The new film "Human Nature" is being promoted as a Charlie Kaufman film. This breaks the rule, as Kaufman is the writer. It also makes perfect sense because Kaufman's screenwriting debut, "Being John Malkovich," broke enough rules to make him notorious, and the small but nearly starving audience for smartly cynical yet playfully absurdist films has been waiting to see how Kaufman could possibly follow his own high wire act.

The good news is that "Human Nature" proves Kaufman is no fluke, nor has success gone to his still very peculiar head. Again, precious few filmmakers would be so obvious as to pursue a subject like human nature by simply taking its human characters and seeing what they would be like if raised as apes. Specifically, Rhys Ifans plays Puff, a man raised by his deranged, simian-obssessed father. Patricia Arquette plays Lila, who, having been dealt a hormonal condition that causes copious hair growth all over her body, has apeness thrust upon her and must choose between natural instinct and the social norm. The triangle is completed by Tim Robbins as Dr. Nathan Bronfman, an uptight behavorist who labors to teach table manners to laboratory mice until both Puff and Lila fall into his lap. And the triangle is squared by Miranda Otto as Dr. Bronfman's sexy lab assistant, the suspiciously French Gabrielle. The story is told through shifting perspectives, including Puff's testimony before a Congressional Committee and the deceased Dr. Bronfman's observations from a sterile waiting room in the afterlife. And the lesson gleaned from all this surreal prodding of human nature is that we're still slaves to our sexual urges.

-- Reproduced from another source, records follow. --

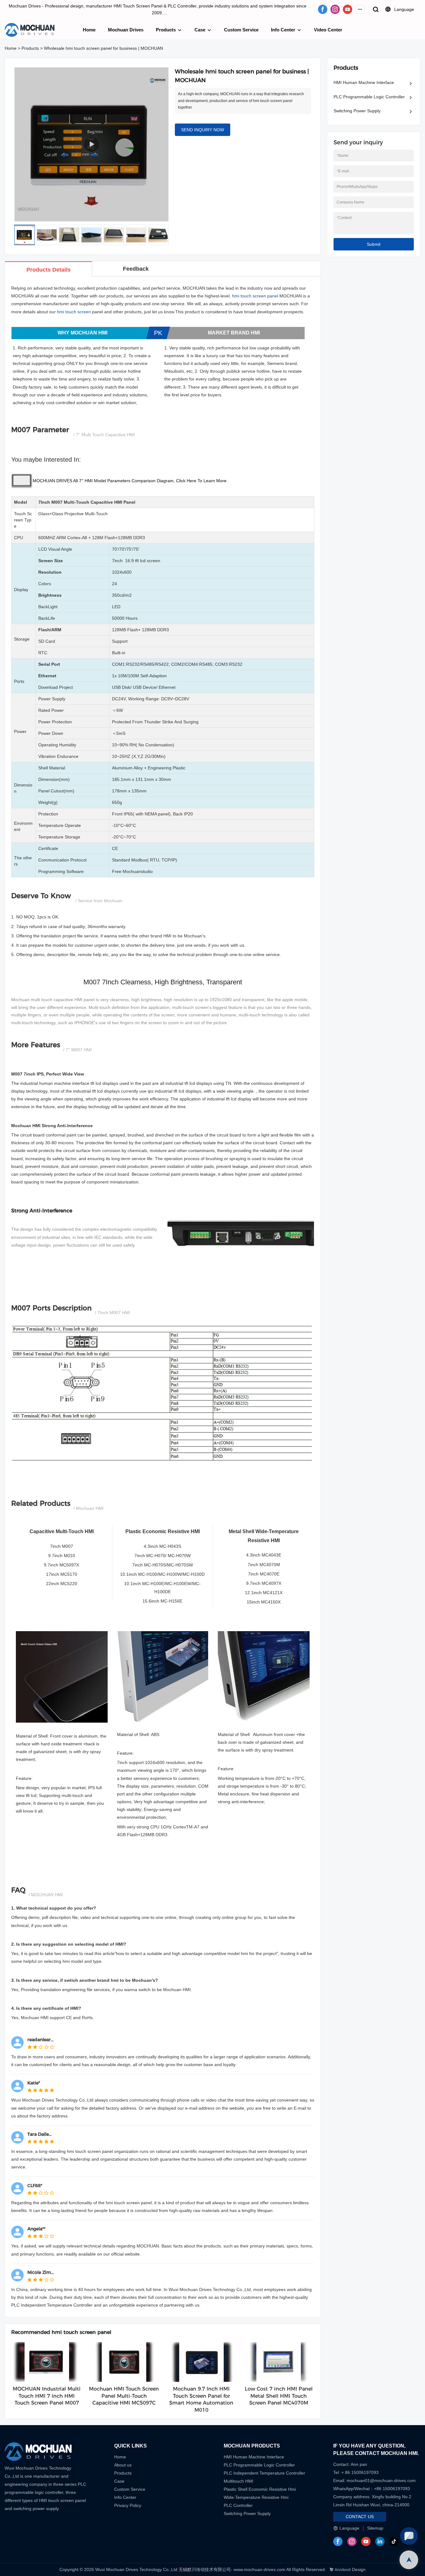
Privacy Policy (127, 2505)
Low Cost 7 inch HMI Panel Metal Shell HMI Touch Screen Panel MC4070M (279, 2396)
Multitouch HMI (238, 2481)
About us (123, 2464)
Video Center (328, 29)
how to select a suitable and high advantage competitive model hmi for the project (196, 1953)
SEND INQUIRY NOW (202, 129)
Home (89, 29)
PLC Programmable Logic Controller (369, 96)
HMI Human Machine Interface (364, 82)
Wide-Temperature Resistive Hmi (257, 2497)
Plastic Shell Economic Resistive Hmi (260, 2489)
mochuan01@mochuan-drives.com (381, 2480)
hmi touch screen (74, 311)
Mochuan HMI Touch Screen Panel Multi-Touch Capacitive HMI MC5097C (124, 2396)
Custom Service (241, 29)
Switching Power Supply (357, 110)
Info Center (283, 29)
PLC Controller (238, 2505)
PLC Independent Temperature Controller (264, 2473)
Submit (374, 244)
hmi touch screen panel (255, 295)
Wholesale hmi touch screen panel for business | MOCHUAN (103, 48)
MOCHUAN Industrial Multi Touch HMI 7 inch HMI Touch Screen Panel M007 (47, 2396)
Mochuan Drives (125, 29)
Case (199, 29)
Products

The bad news is that "Human Nature" is a film made of moments. Some good moments. Some great moments. Some very large laughs. But the goodwill I was banking for this movie began to dissipate the longer it went without finding its groove. The surprise twist at the end presumes the film was building to an ironic crescendo, but if the notion that we're still slaves to our sexual urges doesn't strike you as particularly fresh or provocative, you won't leave the theater nodding thoughtfully. Or insist to every friend that they need to see this film. If this is indeed a Charlie Kaufman film, he can share the kudos and the blame with French director Michel Gondry, who directs with the urgency of a man on a tight schedule and tighter budget.

"Human Nature" doesn't sustain the giddy ride of "Being John Malkovich," and unfortunately that's enough to label it a disappointment. Yet I can't say I'd trade it for a film that aims for the mundane and hits the bullseye. Let's just say "Human Nature" is as wildly imperfect as its subject matter, and promise to keep an eye out for whatever Charlie Kaufman comes up with next.